New York Community Bancorp, Inc. (NYSE:NYCB) (the “Company”) today reported GAAP earnings of $114.2 million, or $0.26 per diluted share, for the three months ended September 30, 2013, and $355.4 million, or $0.80 per diluted share, for the nine months ended at that date.
The Company also reported cash earnings of $124.5 million, or $0.28 per diluted share, for the current third quarter and $385.5 million, or $0.88 per diluted share, for the current nine-month period. (1)
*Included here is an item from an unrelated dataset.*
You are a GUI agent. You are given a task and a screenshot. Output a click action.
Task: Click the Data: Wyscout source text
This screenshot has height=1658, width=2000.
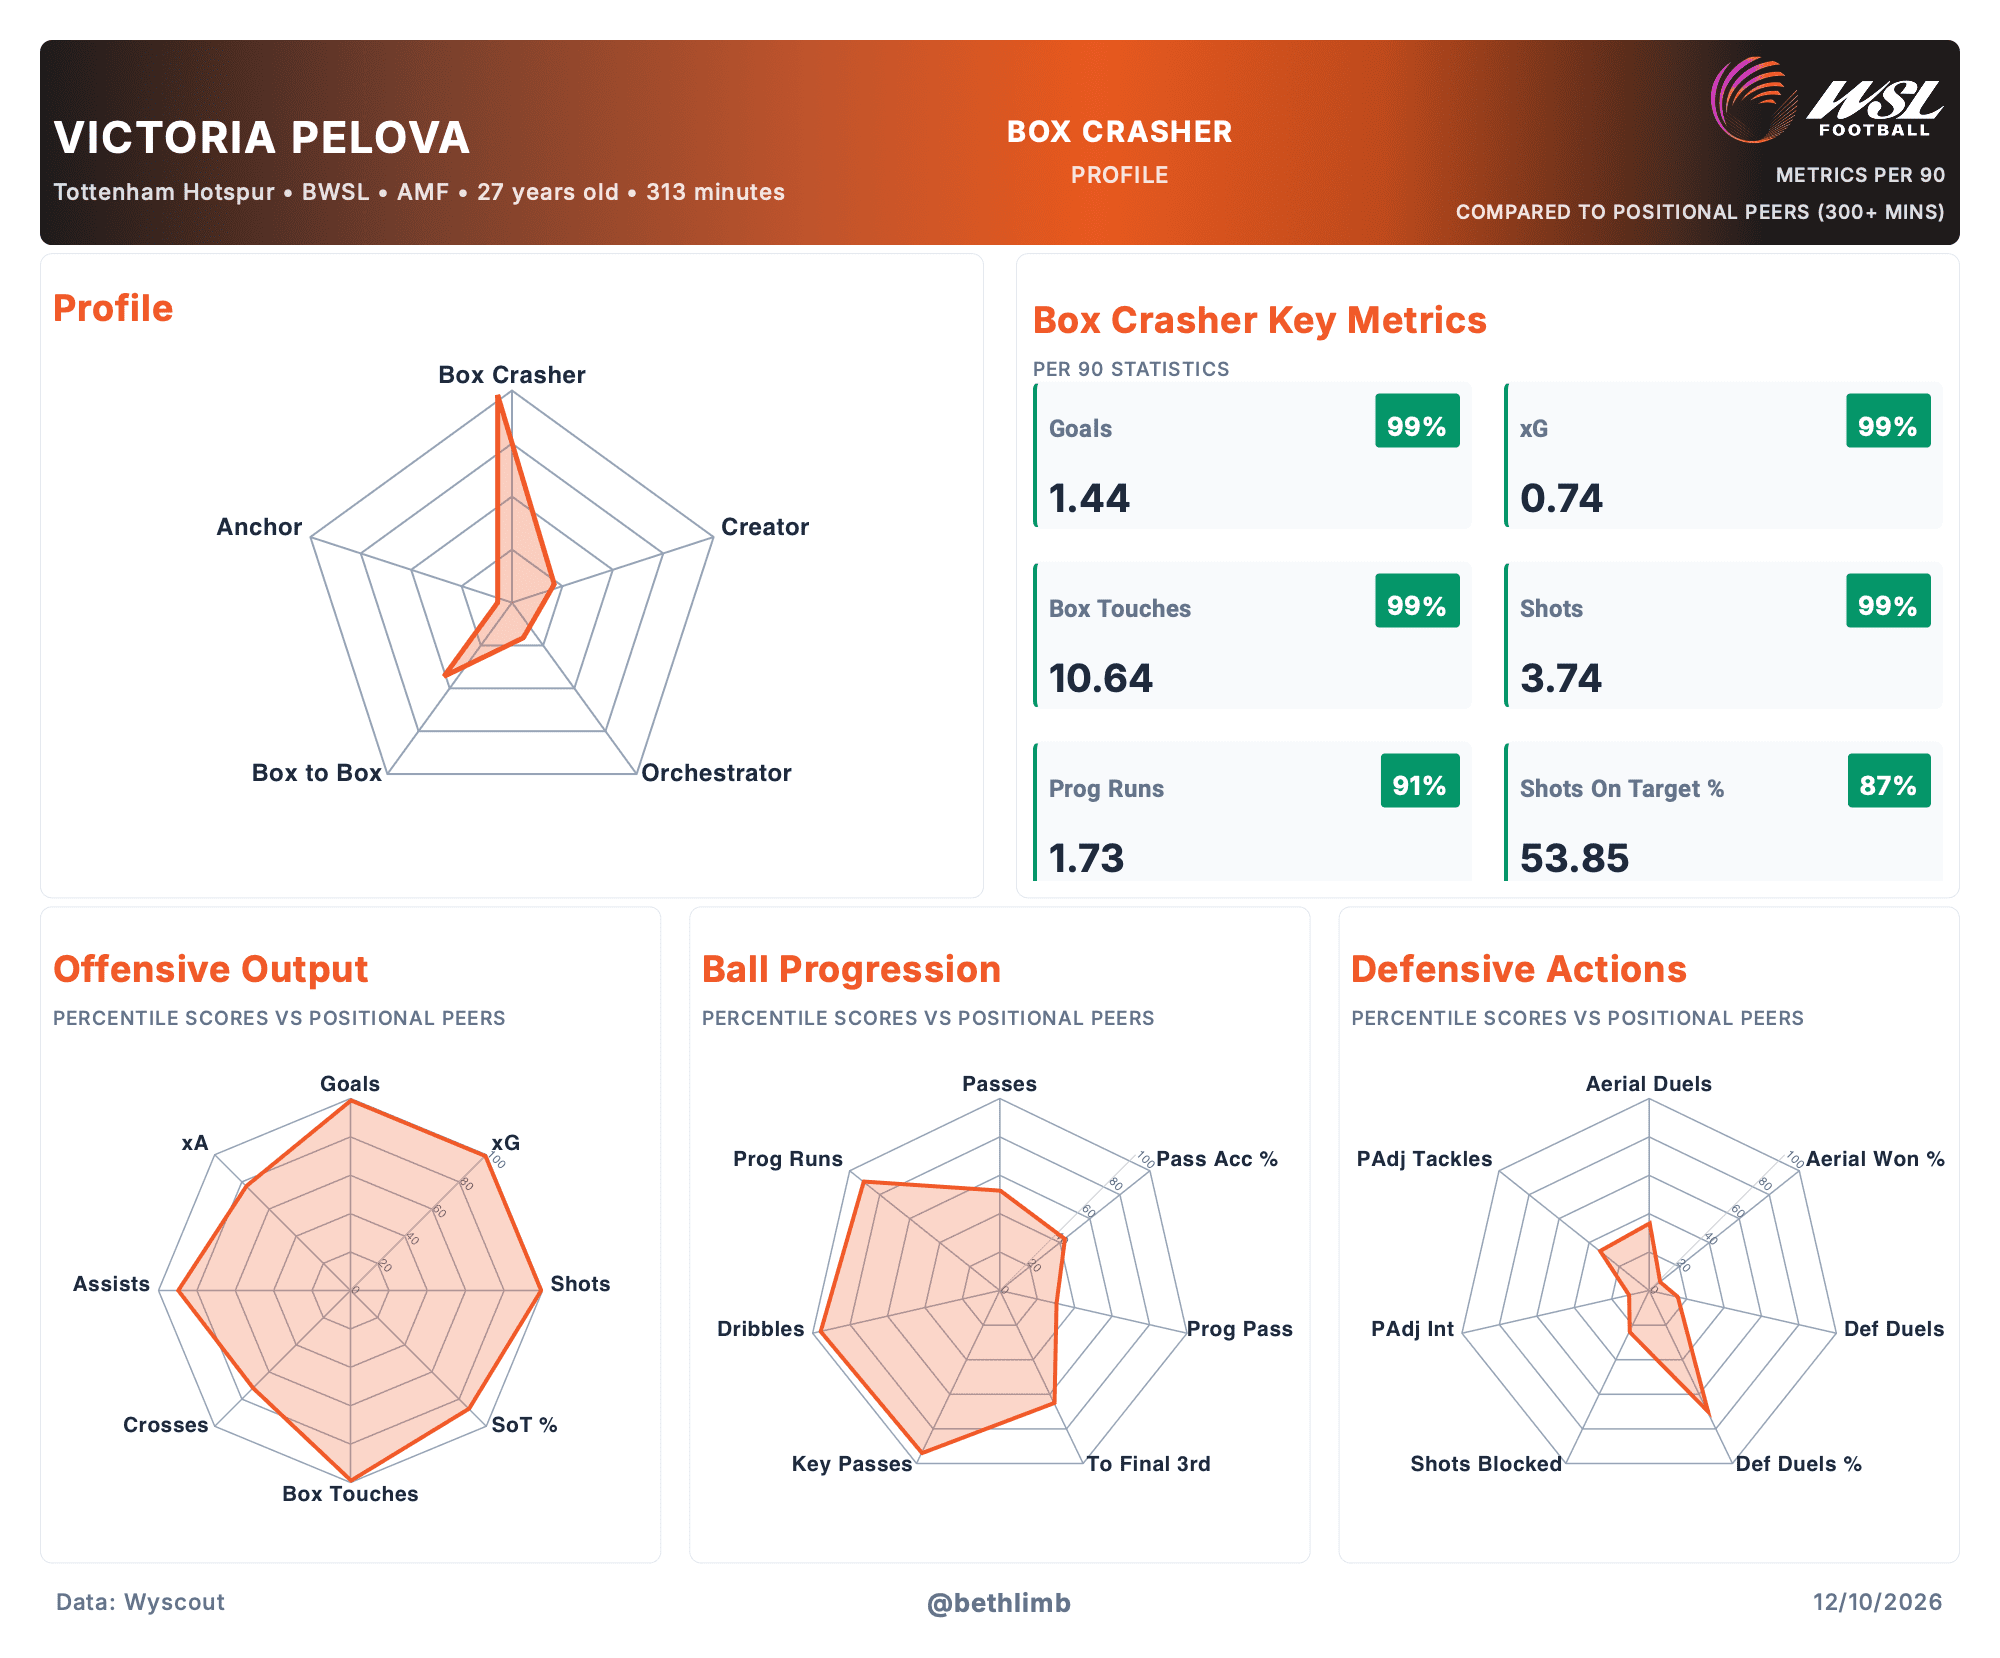pyautogui.click(x=140, y=1602)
Please Note: Footnotes are located on the last page of text. As further discussed in the footnotes, “cash earnings,” “tangible assets,” “average tangible assets,” “tangible stockholders’ equity,” “average tangible stockholders’ equity,” and the related measures are all non-GAAP financial measures.Commenting on the Company’s third quarter performance, President and Chief Executive Officer Joseph R. Ficalora stated, “The last three months were significant for the opportunities they provided to demonstrate the strength of our business model and the particular merits of our core business strategies. Reflecting significant loan and asset growth and the stellar quality of our assets, we generated third quarter GAAP earnings of $114.2 million, bringing our nine-month GAAP earnings to $355.4 million, or $0.80 per diluted share. “Looking next at our balance sheet, one cannot help but notice that our assets rose $1.6 billion from the year-end 2012 balance to a Company high of $45.8 billion at September 30, 2013. Most of that growth occurred in just the last quarter, and was driven by the production of multi-family loans in our traditional lending niche. “Of the $3.4 billion of loans we produced for investment in the current third quarter, $2.6 billion, or 77.6%, were, in fact, multi-family loans. This is the largest volume of multi-family loans we’ve produced in a single quarter—and we’ve been producing multi-family loans for more than 40 years. With nine-month originations rising $1.6 billion year-over-year, to $5.6 billion, our portfolio of multi-family loans grew 8.6% from the balance recorded at the end of December to $20.2 billion, representing 69.2% of total held-for-investment loans at September 30th.